OBJECTIVE — Reproduce the passage of the grub tail thread that opens with the words containing "# Grub Tails" and closes with "on for awhile.".

=== TEXT ===

# Grub Tails



## 1MoreKast (Mar 15, 2008)

Sometimes nothing beats your standard grub tail jig. Catches most species and always fun to use. Back in the day I always used Mister Twister. As of late I haven't been too impressed. Seems like I get less action and really need some fast current to get the tail moving. The best grubs I have in my bag are nameless and were likely bought at random flea markets or trade shows and they seem to fish the best. I prefer smaller 2.5" to 3" grubs I can thread on a 1/8oz to 1/4oz jig for most river fishing around here.

I don't feel like investing in the tooling or materials to pour my own but wondering what's out there that people like - big box name brand or local - something that I can load up on for awhile.

Thanks


----------



## fastwater (Apr 1, 2014)

Have you tried either Zoom or Venom grubs?
Venom on the smaller grubs. Zoom Fat Alberts on the larger.
Really like the action of both.


----------



## 1MoreKast (Mar 15, 2008)

fastwater said:


> Have you tried either Zoom or Venom grubs?
> Venom on the smaller grubs. Zoom Fat Alberts on the larger.
> Really like the action of both.


I have some of the zoom 4” and I agree those are great for a larger bait profile. I will have to pick up some of the Venom on the next shopping spree. Thanks for the recommendation!


----------



## Jann's Netcraft (Feb 24, 2015)

The Jann's Netcraft Dominator Swirl Tail Grubs are available in 2", 3", and 4", and are very popular year-round, both here in Ohio, and across the country. They have great action and are very affordable at $1.89-$3.65 a pack, with quantity discounts available for even bigger savings. You can check them out at the link here:

https://www.jannsnetcraft.com/swirl-tail-grubs/

Tight Lines,

Jann's Netcraft


----------



## 1MoreKast (Mar 15, 2008)

How could I have overlooked @Jann's Netcraft ?? Thank you!


----------



## Jann's Netcraft (Feb 24, 2015)

1MoreKast said:


> How could I have overlooked @Jann's Netcraft ?? Thank you!


We are always here! Thank you for considering us! 

Good Fishin',

Jann's Netcraft


----------



## AtticaFish (Nov 23, 2008)

=== RECORDED DATA ===

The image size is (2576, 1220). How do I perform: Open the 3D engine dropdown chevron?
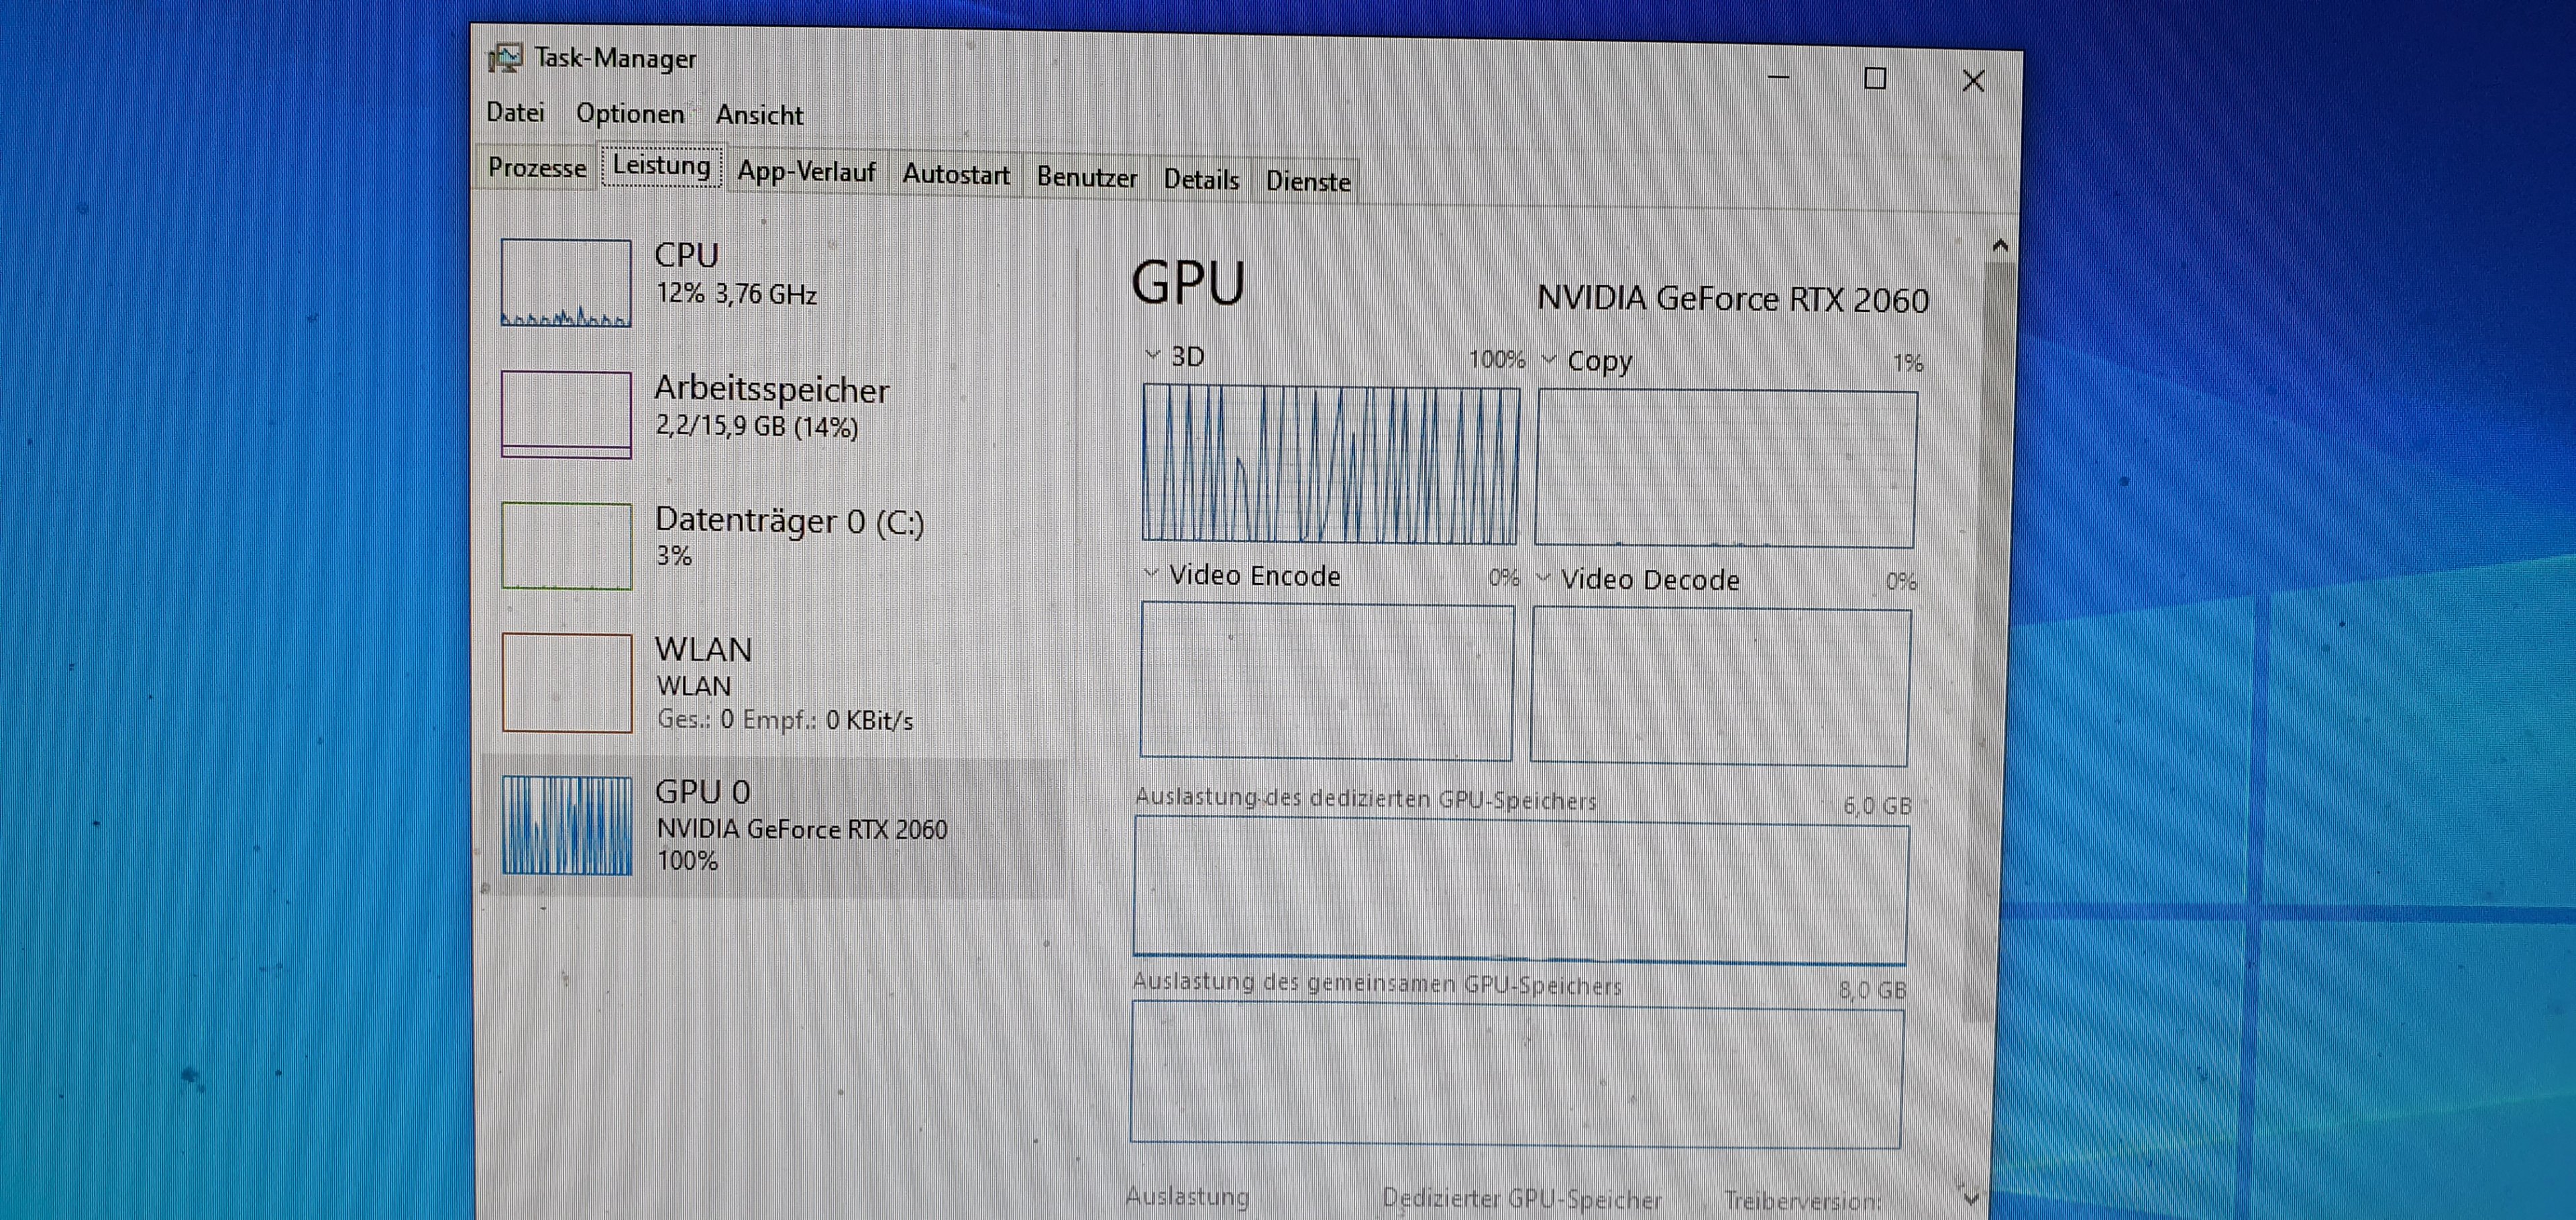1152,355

===
=== RECORDED DATA ===

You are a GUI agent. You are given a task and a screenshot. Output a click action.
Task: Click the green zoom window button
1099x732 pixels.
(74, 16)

===
=== RECORDED DATA ===

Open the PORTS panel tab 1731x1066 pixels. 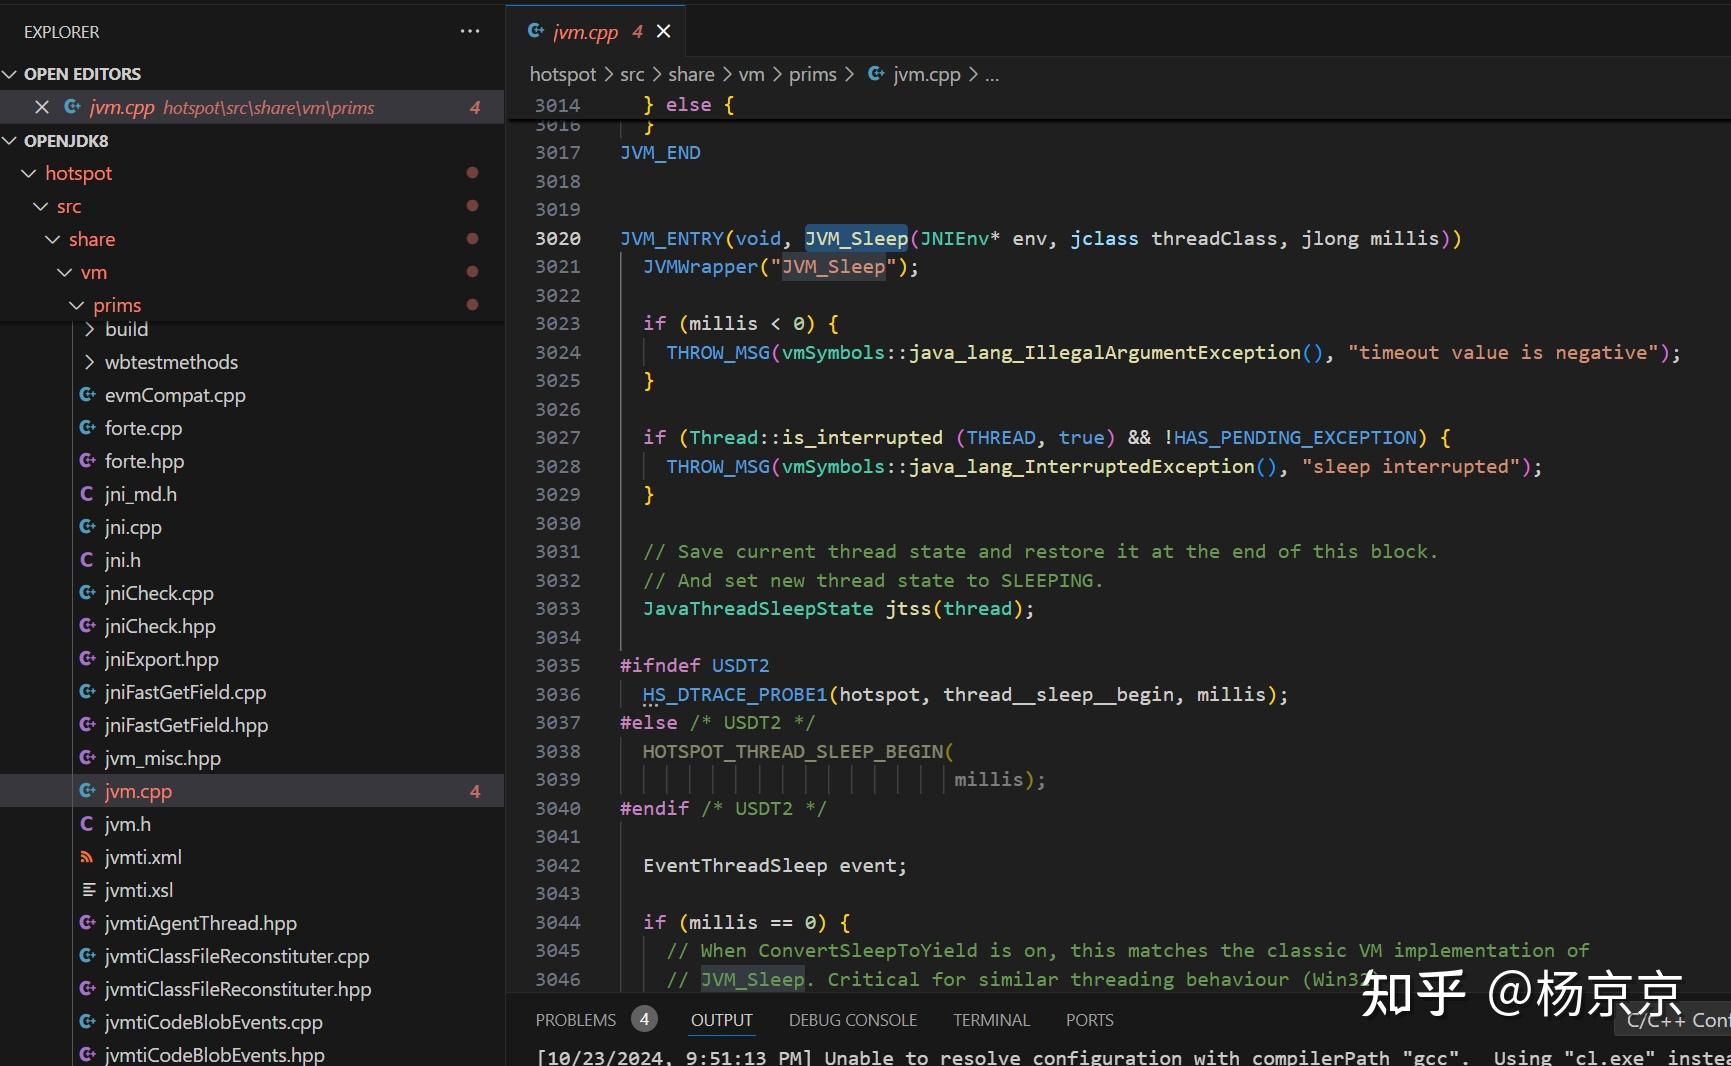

===

ANSWER FOR THIS EXERCISE —
# Grub Tails



## 1MoreKast (Mar 15, 2008)

Sometimes nothing beats your standard grub tail jig. Catches most species and always fun to use. Back in the day I always used Mister Twister. As of late I haven't been too impressed. Seems like I get less action and really need some fast current to get the tail moving. The best grubs I have in my bag are nameless and were likely bought at random flea markets or trade shows and they seem to fish the best. I prefer smaller 2.5" to 3" grubs I can thread on a 1/8oz to 1/4oz jig for most river fishing around here.

I don't feel like investing in the tooling or materials to pour my own but wondering what's out there that people like - big box name brand or local - something that I can load up on for awhile.